Tentu saja, kesuksesan Riot tidak dicapai dalam waktu singkat. Roma tidak dibangun dalam satu hari. Bagaimana perjalanan Riot sehingga ia bisa menjadi seperti sekarang?

Sejarah Riot

Riot Games didirikan pada Agustus 2006 oleh Marc Merrill dan Brandon Beck. Keduanya bukanlah developer game. Faktanya, Merrill dan Beck bertemu ketika mereka masih kuliah di University of Southern California. Mereka menjadi akrab karena mereka senang bermain game, khususnya game multiplayer seperti StarCraft dan EverQuest.
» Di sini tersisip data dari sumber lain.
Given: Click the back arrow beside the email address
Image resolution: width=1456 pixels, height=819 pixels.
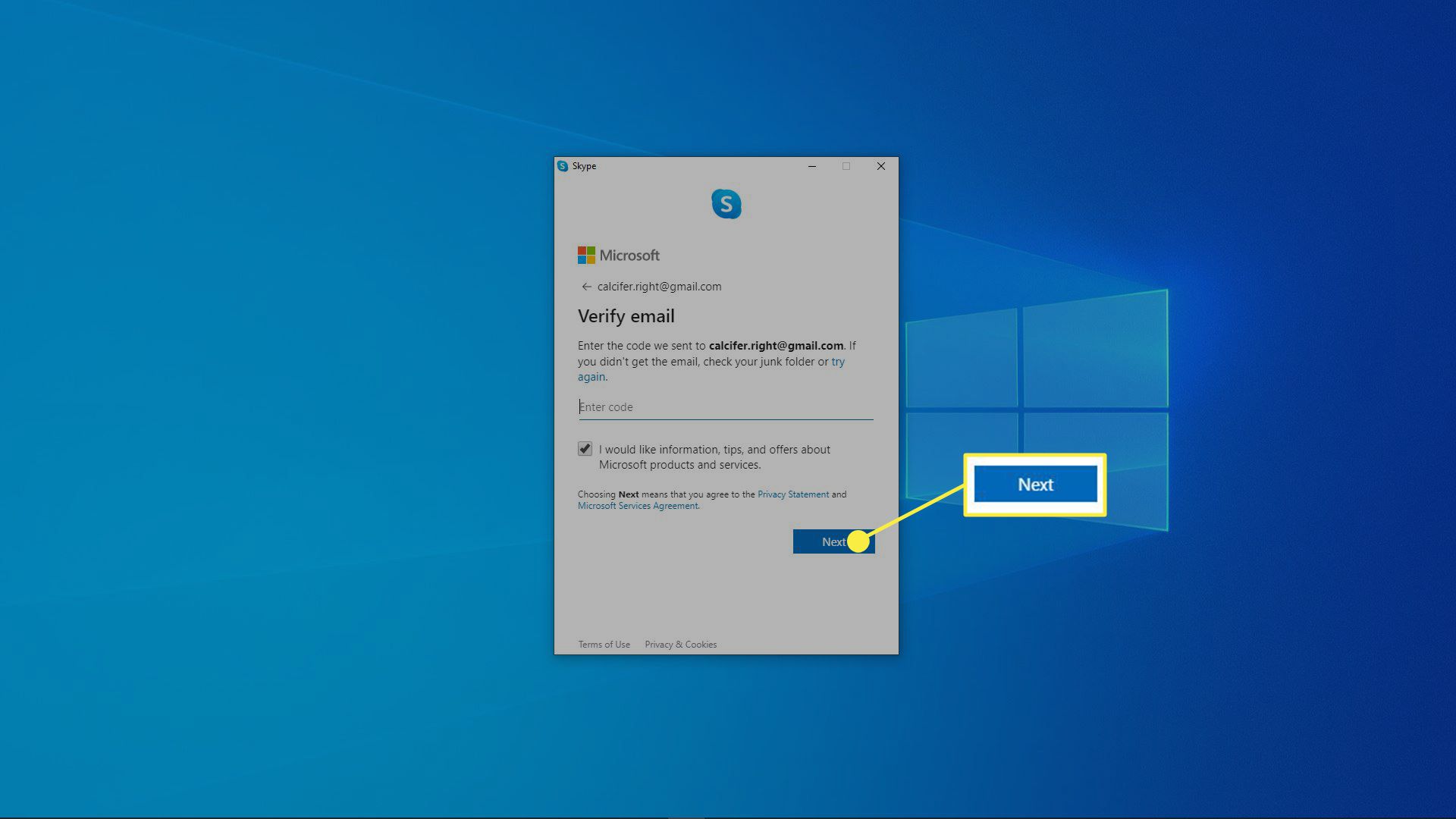Looking at the screenshot, I should (585, 287).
Setelah lulus kuliah, Merrill dan Beck menempuh jalannya masing-masing. Beck bekerja di Bain & Company, perusahaan konsultasi ternama, sementara Merrill diterima di US Bank. Meskipun begitu, mereka merasa tidak puas dengan pekerjaan yang mereka tekuni. Tak lama kemudian, keduanya kembali bertemu di Los Angeles.

“Kami tinggal di apartemen kecil di West Hollywood,” kata Beck, dikutip dari Polygon. “Inilah awal mula Riot. Apartemen kami tidak punya banyak furnitur, tidak ada poster di tembok, pigura foto belum dipajang. Tapi, ada dua komputer gaming yang diletakkan di atas dua meja yang membentuk huruf ‘L’.”

Walau telah bekerja, baik Merrill dan Beck masih mencintai game. Mereka menghabiskan banyak waktu mereka bermain game. Tidak hanya itu, mereka juga aktif di forum internet, memberikan kritik atau pujian pada game favorit mereka. Sebagai fans hardcore, terkadang, mereka merasa frustasi ketika developer dari game-game yang mereka sukai tidak mendengarkan pendapat dari para fans. Ini membuat mereka berpikir, salah satu masalah developer game adalah mereka tak terlalu memedulikan game yang telah mereka luncurkan serta komunitas dari game-nya.

Dua pendiri Riot bukan merupakan developer.
Dua pendiri Riot bukan merupakan developer.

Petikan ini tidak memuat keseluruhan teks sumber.